*Assignment*: Reproduce exactly the lines below from the one containing "The image size is (1260, 850)." through the one containing "Given: Click China", including both, and nothing else.

Items from a data source
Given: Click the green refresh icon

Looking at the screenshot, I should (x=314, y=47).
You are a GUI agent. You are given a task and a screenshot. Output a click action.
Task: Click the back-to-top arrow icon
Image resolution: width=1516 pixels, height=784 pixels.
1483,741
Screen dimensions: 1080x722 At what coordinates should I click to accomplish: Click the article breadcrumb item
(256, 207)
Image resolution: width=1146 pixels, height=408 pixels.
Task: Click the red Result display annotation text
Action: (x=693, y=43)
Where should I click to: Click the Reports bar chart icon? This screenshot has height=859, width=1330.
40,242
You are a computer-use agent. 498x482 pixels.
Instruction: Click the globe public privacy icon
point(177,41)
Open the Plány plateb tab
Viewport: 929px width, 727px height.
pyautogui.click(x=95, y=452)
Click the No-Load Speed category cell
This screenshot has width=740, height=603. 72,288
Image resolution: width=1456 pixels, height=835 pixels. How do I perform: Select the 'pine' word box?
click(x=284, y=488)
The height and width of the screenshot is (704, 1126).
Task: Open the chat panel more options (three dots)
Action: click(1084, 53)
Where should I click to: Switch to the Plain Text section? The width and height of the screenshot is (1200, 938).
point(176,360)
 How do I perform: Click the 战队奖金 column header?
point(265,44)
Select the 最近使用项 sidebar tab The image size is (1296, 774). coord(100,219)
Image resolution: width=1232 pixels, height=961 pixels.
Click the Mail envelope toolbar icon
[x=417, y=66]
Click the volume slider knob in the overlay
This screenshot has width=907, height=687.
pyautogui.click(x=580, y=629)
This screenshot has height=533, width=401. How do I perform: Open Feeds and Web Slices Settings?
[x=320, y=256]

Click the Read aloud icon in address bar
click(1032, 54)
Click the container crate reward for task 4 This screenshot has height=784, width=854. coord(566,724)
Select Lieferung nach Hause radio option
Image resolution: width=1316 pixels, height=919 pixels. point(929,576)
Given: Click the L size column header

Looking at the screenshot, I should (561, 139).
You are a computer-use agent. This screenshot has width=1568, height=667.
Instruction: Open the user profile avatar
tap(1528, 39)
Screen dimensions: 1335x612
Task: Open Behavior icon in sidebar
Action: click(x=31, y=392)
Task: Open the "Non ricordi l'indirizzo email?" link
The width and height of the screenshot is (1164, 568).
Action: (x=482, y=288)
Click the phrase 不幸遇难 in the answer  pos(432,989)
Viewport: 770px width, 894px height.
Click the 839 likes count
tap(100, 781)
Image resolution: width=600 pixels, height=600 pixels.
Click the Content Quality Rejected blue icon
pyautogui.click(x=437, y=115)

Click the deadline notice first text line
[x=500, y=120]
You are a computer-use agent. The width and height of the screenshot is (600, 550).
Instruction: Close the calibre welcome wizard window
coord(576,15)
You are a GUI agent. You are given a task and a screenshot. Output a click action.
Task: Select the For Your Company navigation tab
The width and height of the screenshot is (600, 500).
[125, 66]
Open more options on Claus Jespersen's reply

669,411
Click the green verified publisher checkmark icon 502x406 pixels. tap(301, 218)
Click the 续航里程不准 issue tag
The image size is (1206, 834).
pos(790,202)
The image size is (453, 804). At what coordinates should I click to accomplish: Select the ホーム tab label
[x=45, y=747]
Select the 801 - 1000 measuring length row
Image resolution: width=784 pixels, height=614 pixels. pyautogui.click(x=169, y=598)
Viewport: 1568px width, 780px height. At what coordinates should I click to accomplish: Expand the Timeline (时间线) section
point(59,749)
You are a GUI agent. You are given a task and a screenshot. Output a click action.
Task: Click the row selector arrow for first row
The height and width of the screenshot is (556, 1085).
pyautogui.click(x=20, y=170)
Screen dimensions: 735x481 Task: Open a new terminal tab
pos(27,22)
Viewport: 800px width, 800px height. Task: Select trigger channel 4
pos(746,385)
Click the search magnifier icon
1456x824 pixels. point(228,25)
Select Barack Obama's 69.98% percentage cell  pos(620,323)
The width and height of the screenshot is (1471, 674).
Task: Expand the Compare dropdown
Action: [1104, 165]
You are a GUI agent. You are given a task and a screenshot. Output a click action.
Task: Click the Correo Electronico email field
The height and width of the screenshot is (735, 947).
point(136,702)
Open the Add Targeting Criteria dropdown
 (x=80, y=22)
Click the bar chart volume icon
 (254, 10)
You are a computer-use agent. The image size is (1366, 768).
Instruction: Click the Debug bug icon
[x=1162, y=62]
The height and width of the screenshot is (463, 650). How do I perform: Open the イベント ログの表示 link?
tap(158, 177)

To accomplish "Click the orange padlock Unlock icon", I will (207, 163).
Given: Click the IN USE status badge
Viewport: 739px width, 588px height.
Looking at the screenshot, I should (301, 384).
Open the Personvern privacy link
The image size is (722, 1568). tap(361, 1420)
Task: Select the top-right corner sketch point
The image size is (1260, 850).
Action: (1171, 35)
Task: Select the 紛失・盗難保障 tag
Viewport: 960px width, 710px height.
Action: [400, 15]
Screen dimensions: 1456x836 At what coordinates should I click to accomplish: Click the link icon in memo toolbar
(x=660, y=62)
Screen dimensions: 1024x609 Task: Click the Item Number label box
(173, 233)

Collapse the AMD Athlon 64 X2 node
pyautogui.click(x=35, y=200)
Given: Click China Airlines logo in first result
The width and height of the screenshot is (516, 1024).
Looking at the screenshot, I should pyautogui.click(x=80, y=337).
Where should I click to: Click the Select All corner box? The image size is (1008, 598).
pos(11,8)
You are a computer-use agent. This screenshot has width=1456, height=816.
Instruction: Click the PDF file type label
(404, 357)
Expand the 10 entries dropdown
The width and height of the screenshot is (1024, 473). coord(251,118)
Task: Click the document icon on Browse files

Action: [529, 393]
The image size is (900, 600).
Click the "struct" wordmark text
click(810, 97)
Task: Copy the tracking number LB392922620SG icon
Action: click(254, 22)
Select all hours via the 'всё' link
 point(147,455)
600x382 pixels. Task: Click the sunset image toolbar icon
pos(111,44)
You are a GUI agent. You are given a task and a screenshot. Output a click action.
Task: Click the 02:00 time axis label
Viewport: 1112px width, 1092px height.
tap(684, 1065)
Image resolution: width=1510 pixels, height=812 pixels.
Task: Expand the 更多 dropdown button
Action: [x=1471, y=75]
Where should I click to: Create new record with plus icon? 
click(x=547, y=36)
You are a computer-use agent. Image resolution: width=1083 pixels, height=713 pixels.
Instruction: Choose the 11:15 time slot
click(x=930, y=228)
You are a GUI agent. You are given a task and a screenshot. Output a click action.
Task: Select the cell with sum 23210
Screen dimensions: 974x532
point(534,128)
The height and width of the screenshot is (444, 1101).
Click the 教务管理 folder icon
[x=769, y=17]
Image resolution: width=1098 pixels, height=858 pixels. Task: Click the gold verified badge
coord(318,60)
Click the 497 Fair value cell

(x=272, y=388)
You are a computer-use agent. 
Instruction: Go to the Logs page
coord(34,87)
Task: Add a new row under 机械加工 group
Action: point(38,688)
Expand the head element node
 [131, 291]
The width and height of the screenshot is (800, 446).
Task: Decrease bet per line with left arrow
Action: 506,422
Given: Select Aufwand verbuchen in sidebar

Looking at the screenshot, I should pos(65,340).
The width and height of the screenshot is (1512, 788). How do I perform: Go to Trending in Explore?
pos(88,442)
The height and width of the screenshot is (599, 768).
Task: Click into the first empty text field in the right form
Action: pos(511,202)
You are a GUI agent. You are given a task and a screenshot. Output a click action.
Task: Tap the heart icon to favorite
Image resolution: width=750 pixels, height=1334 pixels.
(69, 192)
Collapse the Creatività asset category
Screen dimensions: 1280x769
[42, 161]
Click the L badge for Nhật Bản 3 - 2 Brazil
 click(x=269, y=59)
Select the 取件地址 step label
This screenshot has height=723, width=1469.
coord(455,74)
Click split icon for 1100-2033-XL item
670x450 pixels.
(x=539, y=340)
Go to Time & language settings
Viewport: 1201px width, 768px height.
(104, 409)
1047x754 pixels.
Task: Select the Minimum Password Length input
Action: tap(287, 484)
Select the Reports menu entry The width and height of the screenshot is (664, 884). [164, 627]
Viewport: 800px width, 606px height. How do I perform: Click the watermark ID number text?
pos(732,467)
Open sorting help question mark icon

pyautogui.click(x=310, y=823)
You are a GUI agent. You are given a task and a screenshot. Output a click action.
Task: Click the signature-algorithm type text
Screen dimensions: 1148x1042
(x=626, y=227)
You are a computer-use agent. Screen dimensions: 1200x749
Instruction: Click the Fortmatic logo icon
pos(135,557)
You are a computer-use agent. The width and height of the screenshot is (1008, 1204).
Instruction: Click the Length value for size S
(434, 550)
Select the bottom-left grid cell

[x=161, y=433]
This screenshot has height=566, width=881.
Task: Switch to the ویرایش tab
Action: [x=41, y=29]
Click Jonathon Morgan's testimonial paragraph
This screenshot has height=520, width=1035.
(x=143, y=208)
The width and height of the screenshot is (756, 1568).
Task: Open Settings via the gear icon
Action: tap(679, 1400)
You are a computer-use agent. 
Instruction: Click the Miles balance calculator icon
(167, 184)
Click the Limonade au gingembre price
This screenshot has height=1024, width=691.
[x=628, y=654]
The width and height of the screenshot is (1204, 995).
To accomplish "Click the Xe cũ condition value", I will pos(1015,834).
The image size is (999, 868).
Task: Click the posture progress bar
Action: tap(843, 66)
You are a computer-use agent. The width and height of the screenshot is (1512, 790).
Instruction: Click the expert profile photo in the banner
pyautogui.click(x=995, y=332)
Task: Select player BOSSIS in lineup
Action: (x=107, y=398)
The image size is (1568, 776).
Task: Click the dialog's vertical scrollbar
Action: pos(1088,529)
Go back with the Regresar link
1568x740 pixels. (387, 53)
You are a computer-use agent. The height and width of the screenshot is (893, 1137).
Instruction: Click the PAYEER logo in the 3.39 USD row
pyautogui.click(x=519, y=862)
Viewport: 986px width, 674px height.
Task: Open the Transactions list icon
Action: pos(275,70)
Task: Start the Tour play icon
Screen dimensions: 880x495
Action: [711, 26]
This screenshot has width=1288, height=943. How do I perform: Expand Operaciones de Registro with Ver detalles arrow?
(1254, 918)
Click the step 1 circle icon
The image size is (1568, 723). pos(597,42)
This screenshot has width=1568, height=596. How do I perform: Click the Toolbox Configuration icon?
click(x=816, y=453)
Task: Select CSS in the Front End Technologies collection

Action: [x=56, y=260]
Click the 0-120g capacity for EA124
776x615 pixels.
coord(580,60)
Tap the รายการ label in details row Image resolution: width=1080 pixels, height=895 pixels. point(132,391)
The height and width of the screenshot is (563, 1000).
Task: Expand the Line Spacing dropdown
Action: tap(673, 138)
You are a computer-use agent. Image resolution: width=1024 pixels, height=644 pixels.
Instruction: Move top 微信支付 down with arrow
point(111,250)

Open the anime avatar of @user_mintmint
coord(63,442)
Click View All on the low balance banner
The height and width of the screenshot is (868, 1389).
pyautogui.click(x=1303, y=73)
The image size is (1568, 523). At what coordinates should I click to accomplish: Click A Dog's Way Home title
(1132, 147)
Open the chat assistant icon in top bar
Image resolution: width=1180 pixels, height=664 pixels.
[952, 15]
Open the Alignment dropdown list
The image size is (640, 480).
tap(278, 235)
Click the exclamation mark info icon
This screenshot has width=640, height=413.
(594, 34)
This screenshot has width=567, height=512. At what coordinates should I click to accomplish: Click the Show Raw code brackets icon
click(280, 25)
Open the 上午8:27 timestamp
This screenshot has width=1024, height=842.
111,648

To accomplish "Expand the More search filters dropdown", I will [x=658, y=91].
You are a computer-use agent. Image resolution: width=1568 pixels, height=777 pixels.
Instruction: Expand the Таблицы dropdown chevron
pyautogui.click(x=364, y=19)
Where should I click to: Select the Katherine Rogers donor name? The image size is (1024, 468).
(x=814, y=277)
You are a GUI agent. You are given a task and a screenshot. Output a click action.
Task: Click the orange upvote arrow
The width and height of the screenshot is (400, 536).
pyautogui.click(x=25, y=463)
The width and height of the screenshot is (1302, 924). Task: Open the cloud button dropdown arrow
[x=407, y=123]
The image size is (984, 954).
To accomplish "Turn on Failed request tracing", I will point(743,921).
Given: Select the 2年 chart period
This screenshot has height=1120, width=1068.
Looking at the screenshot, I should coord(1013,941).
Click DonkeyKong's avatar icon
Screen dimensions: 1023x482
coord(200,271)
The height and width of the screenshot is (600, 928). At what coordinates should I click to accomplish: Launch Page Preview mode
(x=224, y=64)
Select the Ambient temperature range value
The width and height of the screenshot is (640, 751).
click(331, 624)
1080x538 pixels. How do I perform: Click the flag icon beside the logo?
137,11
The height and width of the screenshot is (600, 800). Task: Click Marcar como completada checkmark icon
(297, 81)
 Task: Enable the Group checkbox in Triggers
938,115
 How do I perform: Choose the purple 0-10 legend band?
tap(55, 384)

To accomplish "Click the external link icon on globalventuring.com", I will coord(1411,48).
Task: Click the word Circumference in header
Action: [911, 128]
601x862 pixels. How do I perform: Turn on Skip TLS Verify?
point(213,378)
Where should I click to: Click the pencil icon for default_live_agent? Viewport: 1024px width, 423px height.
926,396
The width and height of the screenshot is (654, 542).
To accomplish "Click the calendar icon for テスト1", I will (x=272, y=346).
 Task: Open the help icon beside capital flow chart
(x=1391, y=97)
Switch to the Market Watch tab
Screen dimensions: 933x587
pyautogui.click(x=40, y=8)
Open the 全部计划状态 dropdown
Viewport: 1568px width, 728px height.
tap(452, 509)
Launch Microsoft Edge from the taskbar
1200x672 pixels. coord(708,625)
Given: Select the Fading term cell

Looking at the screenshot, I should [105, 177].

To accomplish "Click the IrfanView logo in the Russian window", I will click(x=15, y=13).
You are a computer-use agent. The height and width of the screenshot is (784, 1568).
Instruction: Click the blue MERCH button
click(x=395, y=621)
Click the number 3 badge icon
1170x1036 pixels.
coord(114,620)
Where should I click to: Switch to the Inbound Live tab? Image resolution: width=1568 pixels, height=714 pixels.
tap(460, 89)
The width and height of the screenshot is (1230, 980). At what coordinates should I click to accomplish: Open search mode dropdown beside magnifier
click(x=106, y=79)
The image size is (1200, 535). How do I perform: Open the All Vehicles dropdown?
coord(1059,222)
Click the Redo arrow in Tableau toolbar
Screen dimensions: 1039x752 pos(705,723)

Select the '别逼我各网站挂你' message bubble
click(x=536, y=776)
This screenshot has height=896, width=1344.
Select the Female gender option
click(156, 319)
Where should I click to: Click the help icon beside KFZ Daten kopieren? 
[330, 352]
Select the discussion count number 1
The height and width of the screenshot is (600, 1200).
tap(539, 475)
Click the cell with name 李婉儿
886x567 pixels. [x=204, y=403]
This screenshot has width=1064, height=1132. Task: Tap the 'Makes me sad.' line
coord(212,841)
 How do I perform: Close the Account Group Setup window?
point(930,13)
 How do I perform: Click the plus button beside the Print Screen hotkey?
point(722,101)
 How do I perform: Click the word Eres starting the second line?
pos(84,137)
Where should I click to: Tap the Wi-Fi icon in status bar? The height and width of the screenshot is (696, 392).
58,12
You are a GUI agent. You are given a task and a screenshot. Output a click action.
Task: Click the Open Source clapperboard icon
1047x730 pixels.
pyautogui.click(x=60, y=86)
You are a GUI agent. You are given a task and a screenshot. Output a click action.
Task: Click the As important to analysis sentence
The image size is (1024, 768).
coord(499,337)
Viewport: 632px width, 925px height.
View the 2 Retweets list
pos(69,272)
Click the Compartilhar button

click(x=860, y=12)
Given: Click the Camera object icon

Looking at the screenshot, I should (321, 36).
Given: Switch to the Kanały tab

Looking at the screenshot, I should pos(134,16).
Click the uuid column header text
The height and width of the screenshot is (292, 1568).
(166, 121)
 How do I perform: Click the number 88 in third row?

*Response for this exercise*:
The image size is (1260, 850).
Action: (1171, 35)
Task: Select the 紛失・盗難保障 tag
Viewport: 960px width, 710px height.
Action: [400, 15]
Screen dimensions: 1456x836 At what coordinates should I click to accomplish: Click the link icon in memo toolbar
(x=660, y=62)
Screen dimensions: 1024x609 Task: Click the Item Number label box
(173, 233)

Collapse the AMD Athlon 64 X2 node
pyautogui.click(x=35, y=200)
Given: Click China Airlines logo in first result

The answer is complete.